Quase no final deste mesmo ano, André foi novamente para o Japão para disputar uma maratona e conta que passou muito mal por lá. "Não sei se foi alguma coisa que comi, mas formou um caroço em minha barriga. Chamaram médicos, fui para o hospital, mas corri mesmo assim, bastante abatido. E fiz a prova em 2h23." De volta à cidade americana de San Diego, onde morava, ligou para seu técnico e disse que não gostaria de participar da tradicional São Silvestre no Brasil. Porém, acabou convencido do contrário. Foi aí que, submetido a um exame antidoping, começou a ter problemas. O teste deu positivo e André Ramos foi suspenso. "Reuni todas as vitaminas que tomava e encaminhei para um laboratório em Quebec, no Canadá, para uma análise. Em três meses minha defesa estava pronta, mas o julgamento só aconteceu seis meses depois. E não foi comprovado nada, acabei absolvido", relata.

Nesse tempo em que cumpria suspensão, o atleta continuou treinando, mas não podia participar de competições oficiais. "Foi um descanso para mim", diz ele, que aproveitou a parada forçada também para investir em um negócio próprio – um mercadinho na cidade de Poços de Caldas (MG). "Eu trabalhava, treinava e não me deixei abalar. Até porque também contava com grande apoio das pessoas que me assessoravam."

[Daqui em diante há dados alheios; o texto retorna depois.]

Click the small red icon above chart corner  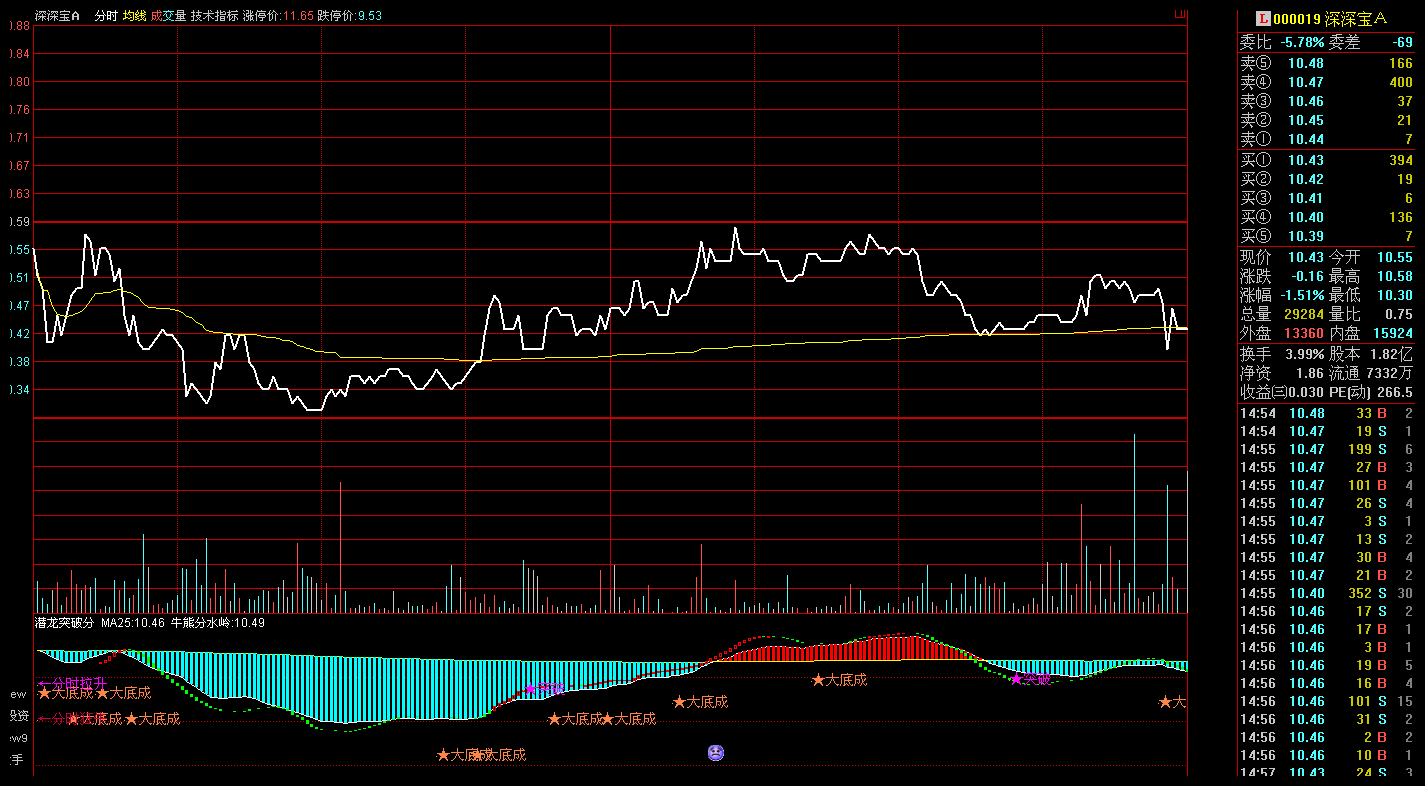pos(1180,14)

Depois do episódio, André retomou sua carreira aos poucos. Fez 2h09, na 8ª colocação em Berlim 2003, e assim conseguiu o índice olímpico. Participou dos Jogos Olímpicos de Atenas 2004 e do Campeonato Mundial de Helsinque, na Finlândia, em 2005. E foi um dos pioneiros a treinar em altitude, primeiro em Cochabamba, na Bolívia, e depois em Paipa, na Colômbia.

EXPERIÊNCIA A TRANSMITIR

Perspicaz e articulado, ao longo de sua trajetória André Ramos percebeu que um atleta não vive só de corridas. Aprendeu inglês, espanhol e até japonês, fez cursos de marketing pessoal e chegou a estudar Direito por dois anos. "Quero retomar os estudos agora em 2008", avisa.

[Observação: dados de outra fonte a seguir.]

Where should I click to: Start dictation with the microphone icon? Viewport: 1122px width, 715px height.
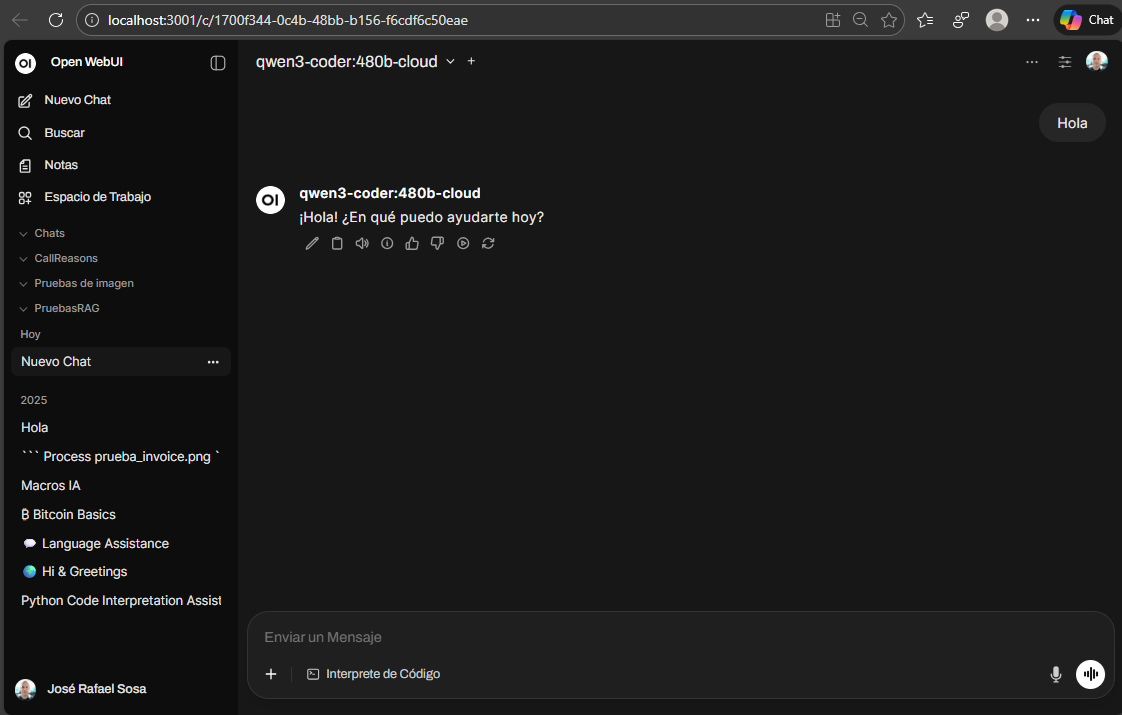tap(1055, 674)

Para este ano também sua meta é investir cada vez mais em sua assessoria, a Boston Runners. "O atleta tem que estar focado em seu desempenho, o resto – inscrições, patrocínios, viagens, mídia – alguém tem que cuidar. É esse serviço que oferecemos: treinamento, consultoria e gerenciamento de carreira. Trabalhamos os detalhes. Por exemplo, não adianta fazer uma boa preparação e depois rodar 20 horas de ônibus para participar de uma competição. Temos que orientar quais as melhores provas, as que valem a pena. Adquiri muitos conhecimentos e é isso que quero transmitir aos atletas. Muito do meu sucesso devo ao suporte que tive", conta o corredor. Ele ainda disponibiliza um sítio em Paipa para treinamentos mais fortes.

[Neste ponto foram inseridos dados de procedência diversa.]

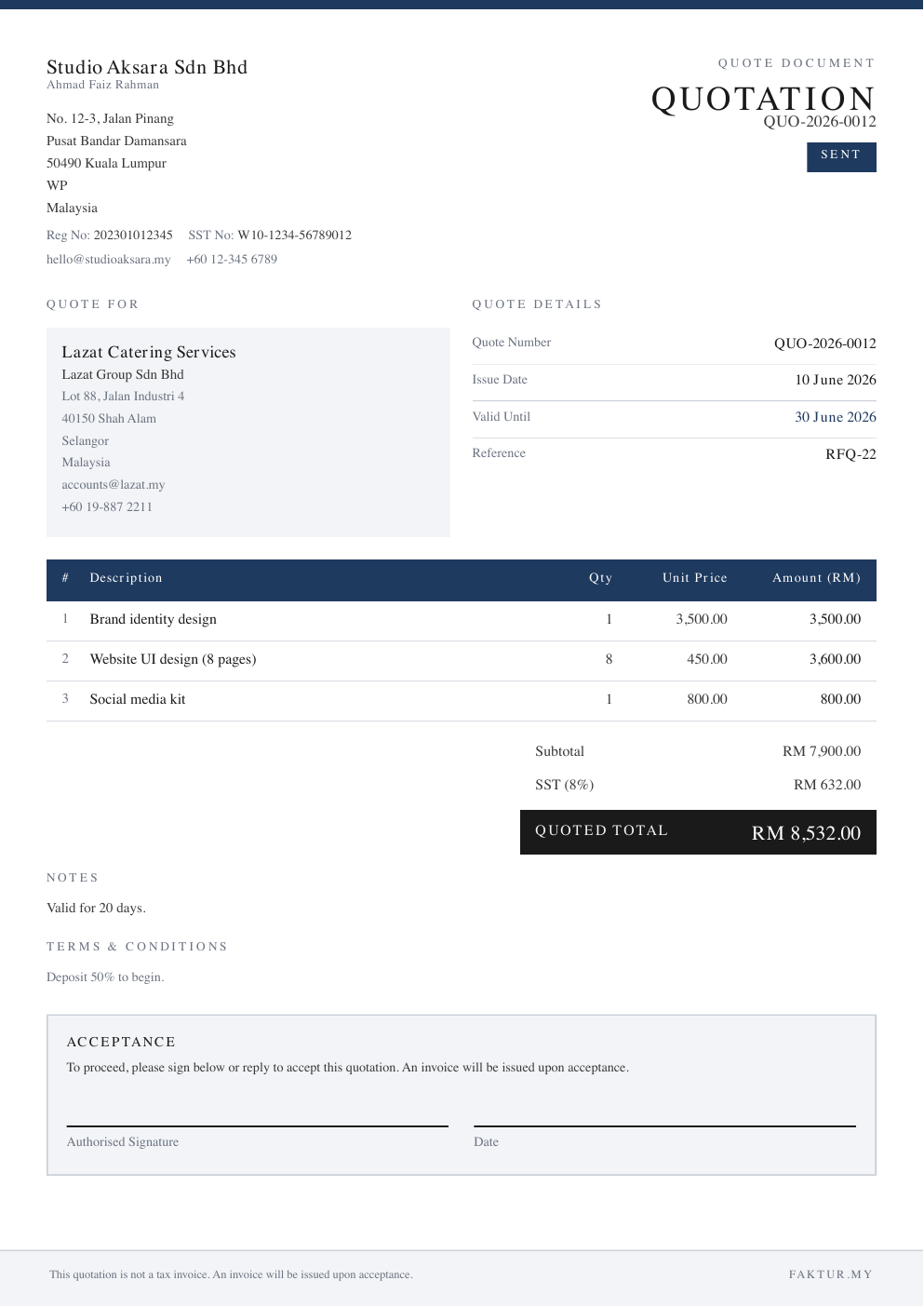Click the SENT status badge
The image size is (924, 1307).
tap(841, 156)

Atualmente já reúne um grupo de 18 atletas promissores (veja quadro), que treinam em Atibaia, onde está estabelecido temporariamente o escritório da Boston Runners – a idéia é que a sede administrativa funcione em São Paulo. André também pretende batalhar por seus pupilos no que diz respeito ao profissionalismo das provas. "Incentivamos nossos atletas a participar de provas que paguem o prêmio na hora. É um desrespeito receber depois de três meses", diz. Quem apenas busca qualidade de vida com a corrida também terá vez na equipe do maratonista. O treinamento, porém, será diferenciado.